# Task instructions:
Return the line that contains "Çözüm Merkezine bağlanın (835, 2330)" plus every line after it to the end of the entries below, exactly as given, and stop there.

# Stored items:
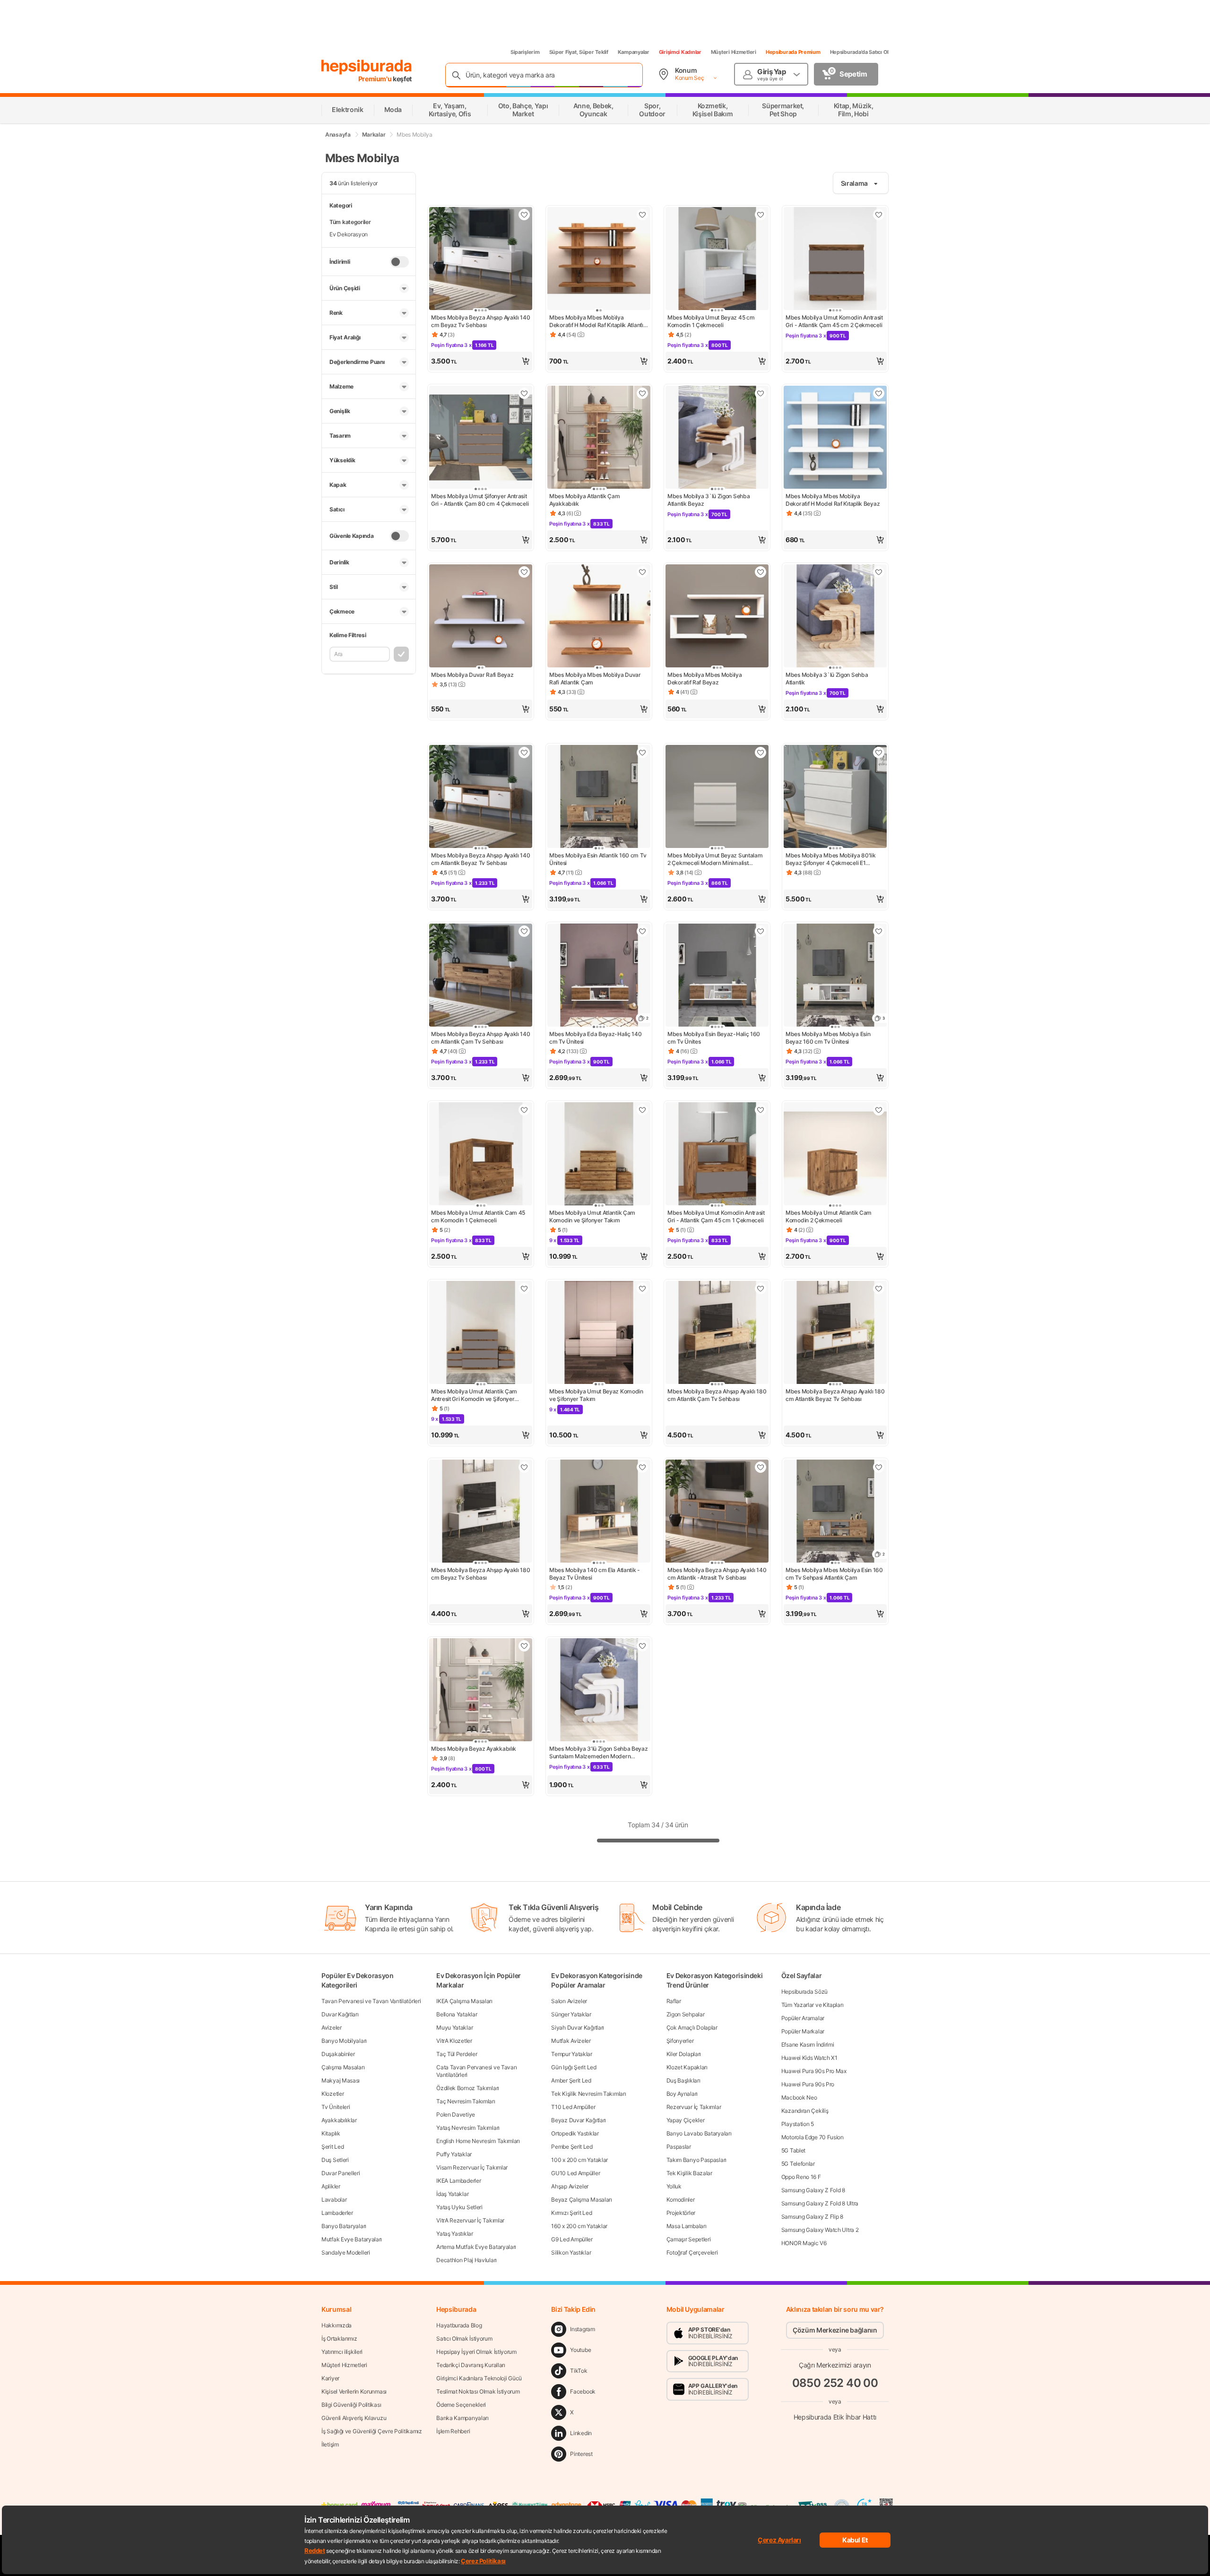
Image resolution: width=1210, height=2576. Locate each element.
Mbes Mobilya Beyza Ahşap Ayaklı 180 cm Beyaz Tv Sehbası (480, 1573)
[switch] (399, 262)
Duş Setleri (335, 2159)
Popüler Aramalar (802, 2018)
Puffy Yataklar (454, 2154)
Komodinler (680, 2199)
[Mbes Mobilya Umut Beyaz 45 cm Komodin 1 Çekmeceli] (717, 259)
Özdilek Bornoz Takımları (467, 2088)
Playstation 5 (797, 2123)
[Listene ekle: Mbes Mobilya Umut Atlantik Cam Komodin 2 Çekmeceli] (878, 1109)
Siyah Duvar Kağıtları (577, 2027)
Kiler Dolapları (683, 2053)
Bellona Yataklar (456, 2014)
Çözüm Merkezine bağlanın (835, 2330)
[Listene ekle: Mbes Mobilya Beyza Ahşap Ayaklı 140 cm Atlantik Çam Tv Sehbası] (524, 931)
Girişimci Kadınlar (680, 52)
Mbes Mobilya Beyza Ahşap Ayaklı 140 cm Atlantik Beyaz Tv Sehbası (480, 859)
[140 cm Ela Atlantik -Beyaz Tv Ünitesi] (598, 1512)
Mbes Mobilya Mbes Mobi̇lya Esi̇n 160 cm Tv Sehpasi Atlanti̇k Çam (834, 1573)
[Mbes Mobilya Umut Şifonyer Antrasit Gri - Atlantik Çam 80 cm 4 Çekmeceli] (480, 438)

# Result below:
Çözüm Merkezine bağlanın (835, 2330)
[Listene ekle: Mbes Mobilya Beyza Ahşap Ayaklı 140 cm Atlantik Çam Tv Sehbası] (524, 931)
Girişimci Kadınlar (680, 52)
Mbes Mobilya Beyza Ahşap Ayaklı 140 cm Atlantik Beyaz Tv Sehbası (480, 859)
[140 cm Ela Atlantik -Beyaz Tv Ünitesi] (598, 1512)
Mbes Mobilya Mbes Mobi̇lya Esi̇n 160 cm Tv Sehpasi Atlanti̇k Çam (834, 1573)
[Mbes Mobilya Umut Şifonyer Antrasit Gri - Atlantik Çam 80 cm 4 Çekmeceli] (480, 438)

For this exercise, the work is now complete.